Hidden triplet syndrome is "not as uncommon as you would think," according to Dr. Sean Daneshmand.
When Genevieve Knox became pregnant at age 39, she was taken aback. The surprises, however, didn't stop there. The result of her singleton pregnancy was triplets. The first twist occurred during her ultrasound at 20 weeks of pregnancy, when the ultrasound technician abruptly became silent. “She’s like, ‘Wait, you’re having twins?’ And I said, ‘No, I’m not,’” Knox tells TODAY Parents. “Then I looked up and I could see clear as day that there were two babies.” She said that during the first trimester, she declined to get a nuchal translucency test, or NT scan. Knox had received thorough prenatal tests because of her advanced maternal age.
“All the blood work came back normal, so my doctor asked me if I wanted to wave the nuchal and I said, ‘Oh, sure.' I was working full-time and it was just one less appointment,’” Knox recalls.
She said that when she and her husband Kyle, discovered they were expecting multiples, who are already parents to 6-year-old Liam—felt like the "luckiest people in the world." And, perhaps a little alarmed about the logistics. "I remember telling Kyle 'I can’t even fit 3 car seats in my car!'" Knox said. “I started having kids later in life, and I didn’t know if I’d even be able to have one,” she says. “We were overjoyed." The Knoxes made the decision to have a non-medical four-dimensional ultrasound taken nine weeks later as a souvenir. They merely wanted some detailed photos to present their relatives; it wasn't for diagnostic purposes.
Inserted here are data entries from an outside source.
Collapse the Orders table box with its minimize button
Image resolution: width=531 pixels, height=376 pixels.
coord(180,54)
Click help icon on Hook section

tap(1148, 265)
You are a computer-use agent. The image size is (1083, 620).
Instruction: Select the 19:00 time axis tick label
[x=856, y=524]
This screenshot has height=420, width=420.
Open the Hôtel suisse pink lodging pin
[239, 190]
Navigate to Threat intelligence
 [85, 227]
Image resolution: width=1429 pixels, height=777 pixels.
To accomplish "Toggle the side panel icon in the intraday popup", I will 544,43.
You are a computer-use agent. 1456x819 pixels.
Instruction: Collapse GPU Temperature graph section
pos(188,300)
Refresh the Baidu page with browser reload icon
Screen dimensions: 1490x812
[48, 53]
Knox remembers how the sonographer repeatedly swept the probe around her stomach. She began to feel worried since it continued for such a long time. The sonographer then revealed that Knox was expecting triplets. "I barely remember anything else about the moment. I was in total shock," she says. On March 21, 2019, Knox gave birth to three daughters: Kaylee, Lily, and Cecilia. The sisters were in the newborn intensive care unit (NICU) for a few weeks, but they are now thriving in preschool. Hidden triplet syndrome is "not as uncommon as you would think," according to Dr. Sean Daneshmand, director of Maternal-Fetal Medicine at Scripps Clinic in La Jolla, California, in an interview with TODAY. “When the babies are very small, one baby can hide behind the other,” Daneshmand, who treated Knox, says.
“But it’s still unusual,” she added. “Especially since ultrasound technology is the best it’s ever been.” Cecilia, the “hidden triplet,” is the most challenging, Knox says. “She has a very big personality,” Knox shares. “She is hilarious and we love her to death, but she definitely marches to the beat of her own drum.”
Dr. Ashley Roman, head of Maternal Fetal Medicine at NYU Langone Health, says that between 8 and 10 weeks is the best time to determine how many babies a woman is carrying. Recall that Knox declined to have an NT scan during her first trimester. More than one million people watched Knox's story on TikTok after she posted it there. Knox is now 43.